FOFA and Cooper Review sidelined by election


With the Federal Election campaign now approaching the halfway mark, Mike Taylor notes that there has been precious little discussion about financial services, the Future of Financial Advice or even the Cooper Review.
With the major political parties now into their third week of campaigning for the 21 August election, the financial services industry has every right to feel neglected.
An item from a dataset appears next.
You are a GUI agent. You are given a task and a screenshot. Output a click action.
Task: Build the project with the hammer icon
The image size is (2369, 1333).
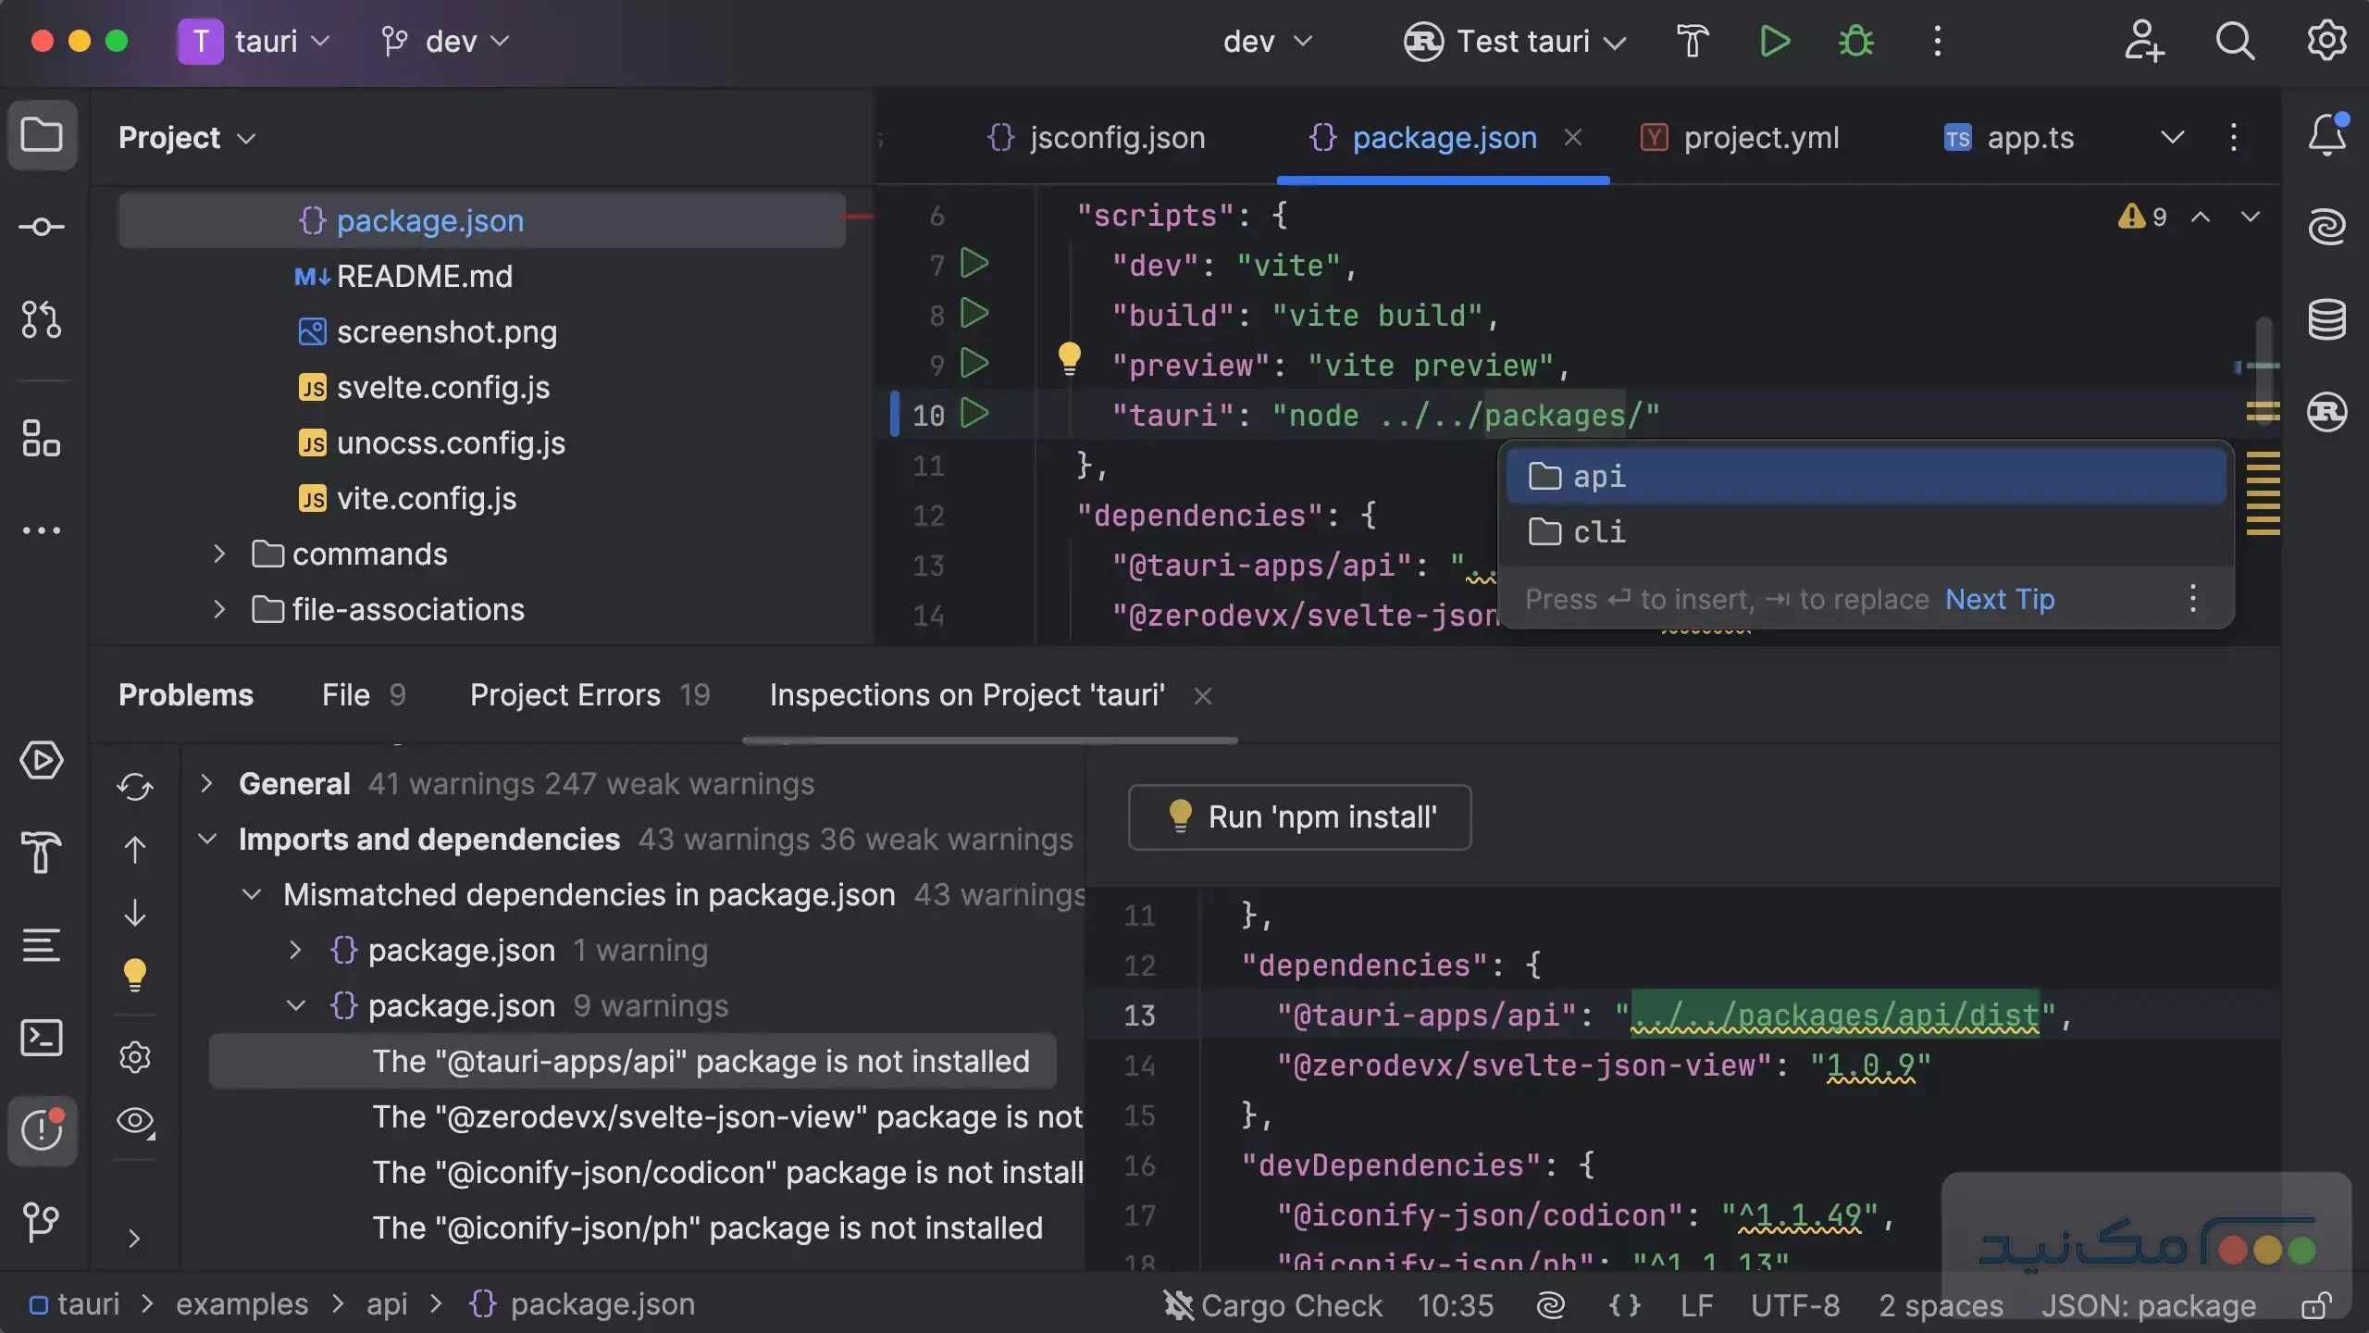(1692, 41)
Apart from a few references to lifting the superannuation guarantee, the industry has barely rated a reference.
At least a part of the silence on financial services policy issues is probably attributable to the fact that the Minister for Financial Services, Superannuation and Corporate Law, Chris Bowen, has emerged as one of the Australian Labor Party’s key campaign spokesmen.
Thus, rather than talking about his portfolio areas, Bowen has spent the majority of the campaign so far talking about campaign issues and putting out the increasingly frequent spot fires surrounding leaks about who might have said what in Cabinet meetings, particularly with respect to paid maternity leave and increasing pensions.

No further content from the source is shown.